Problem Set X is an additional, challenge problem set, designed to
accompany the material covered in Moneyball Academy. Topics covered
include advanced dplyr, merging datasets, simple regression, and ggplot2
graphing. You are strongly encouraged to attempt the problems for a
significant amount of time before looking at the answers for help. A
large portion of becoming an effective R-user is learning how to use
Google and StackOverflow to help you solve problems you’ve never
encountered before. You will be provided some direction and hints in the
problem descriptions. So, the solution code is by default “hidden”; to
check the solutions, click the “Code” buttons on the right of the page.
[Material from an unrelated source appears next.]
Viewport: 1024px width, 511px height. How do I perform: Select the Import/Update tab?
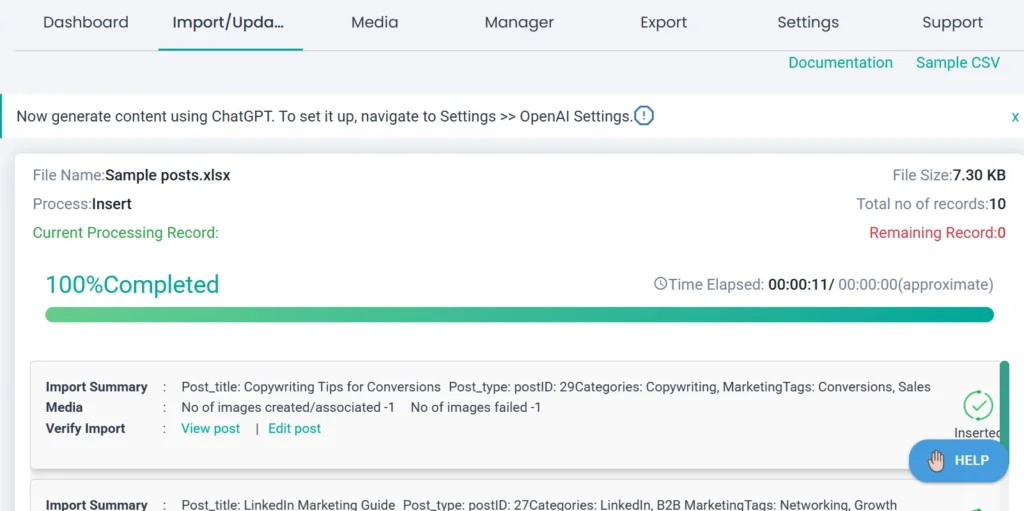pyautogui.click(x=230, y=22)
When looking through the solutions, if you don’t understand a function,
I encourage you to utilize the ?function
command in the
Console (e.g. ?group_by
). This will pull up the
corresponding R Documentation in the bottom right of your RStudio
window, under the “Help” section.
Suggested background reading:
Load the following libraries, downloading if necessary: tidyverse, reshape2, ggrepel.
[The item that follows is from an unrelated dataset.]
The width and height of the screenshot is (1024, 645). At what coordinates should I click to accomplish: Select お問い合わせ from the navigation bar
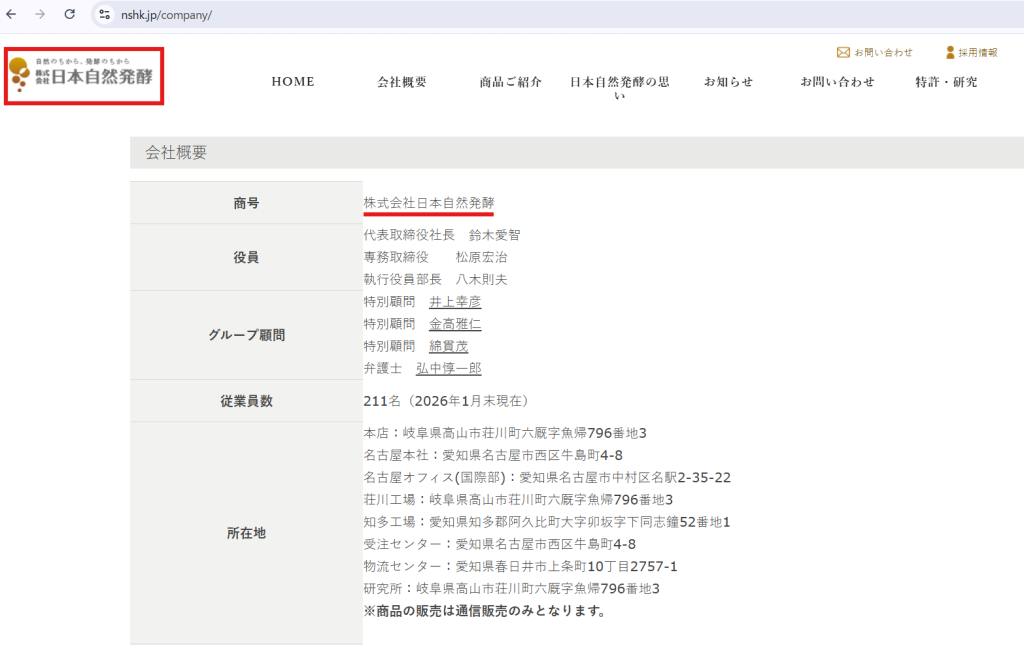(x=838, y=82)
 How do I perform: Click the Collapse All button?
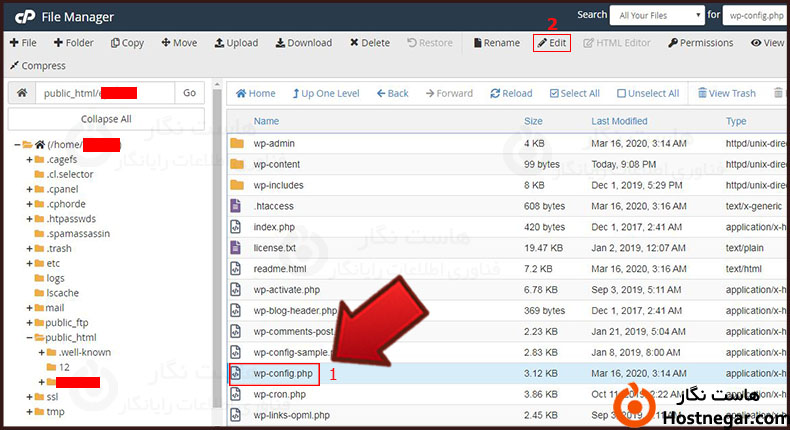pyautogui.click(x=106, y=119)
Download into your Moneyball/data folder and read into your environment the following datasets:
statcast_2019
chadwick_register
fangraphs_2019
The “playerid” column in fangraphs_2019
is
FanGraphs’ own identification system. The corresponding MLB player id
can be found as “key_mlbam” in chadwick_register
. Use
left_join()
to add the MLB player id to
fangraphs_2019
. This will enable us to later add FanGraphs
statistics to additional data frames, merging on MLB player id.
Remove rows from statcast_2019
with unrecorded
attack regions using the is.na()
function. Also remove rows
describing games outside of the regular season, and save as a new data
frame names
. Reference the README.md in Box (the download
location) to understand the features of the statcast dataset (this will
also help you in future problems). Using summarize()
,
reduce names
to a smaller, three column data frame, with
each row containing a single batter, with their id, name, and number of
pitches seen in the regular season. Consider what you will need to group
by to achieve this result.
### Solution ###
library(tidyverse)
library(reshape2)
library(ggrepel)
load("data/statcast_2019.RData")
chadwick_register <- read_csv("data/chadwick_register.csv")
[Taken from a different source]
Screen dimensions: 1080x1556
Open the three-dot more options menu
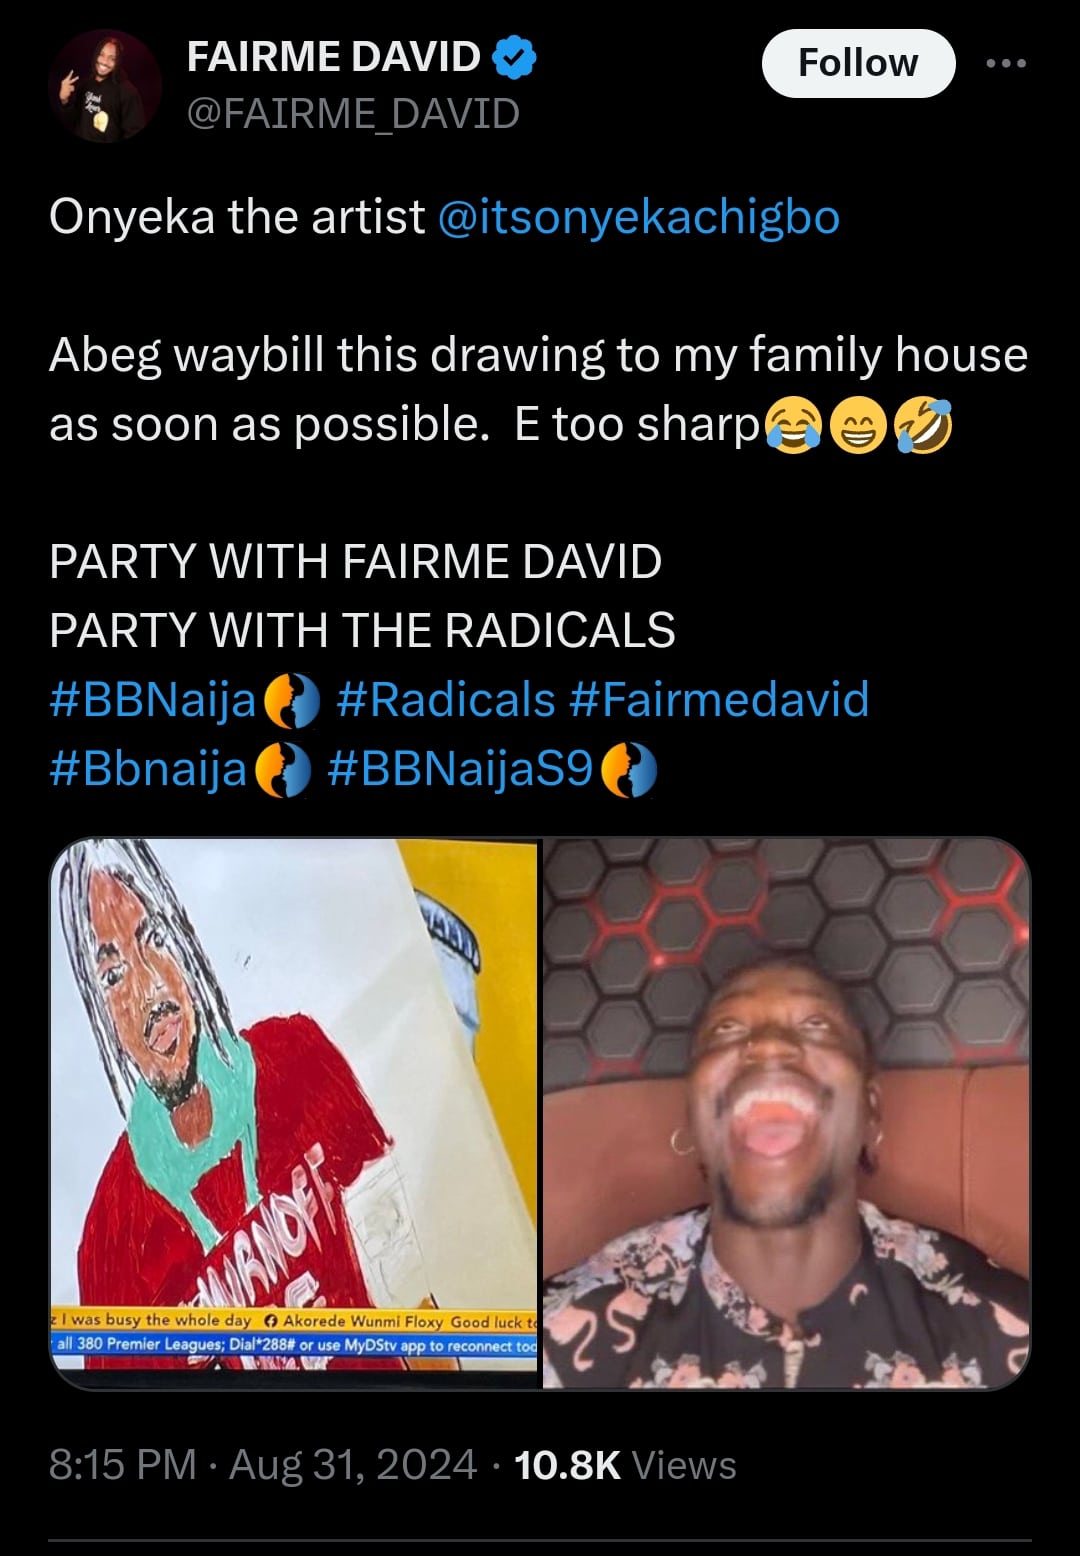coord(1005,63)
fangraphs_2019 <- read_csv("data/fangraphs_2019.csv") %>%
left_join(select(chadwick_register, key_mlbam, key_fangraphs),
by = c("playerid" = "key_fangraphs"))
# note the use of select within left_join(), keeping only the columns needed from chadwick_register
names <- statcast_2019 %>%
filter(!is.na(attack_region), game_type == "Regular Season") %>%
group_by(batterid) %>%
summarize(batter_name = last(batter_name),
pitches = n())
All of the following problems can be piped together, as one complete
block of code. Each instruction will correspond to an individual dplyr
function. You will begin with statcast_2019
, and modify
from there. Save this new data frame as swtk19_summary
. I
suggest you regularly open the data frame in the environment as you work
through the problems to check your progress.
Again, remove rows from statcast_2019
with
unrecorded attack regions or describing games outside of the regular
season.
Write a conditional statement using ifelse()
to
create a column “is_sw”, with “1” denoting if the batter swung at the
pitch in question and “0” otherwise, filtering by the appropriate pitch
descriptions. The %in%
operator in R is useful to identify
if an element belongs to a vector.
Group the data by “batterid”, “attack_region”, and “is_sw”, in that order. Ask yourself, why is the order important?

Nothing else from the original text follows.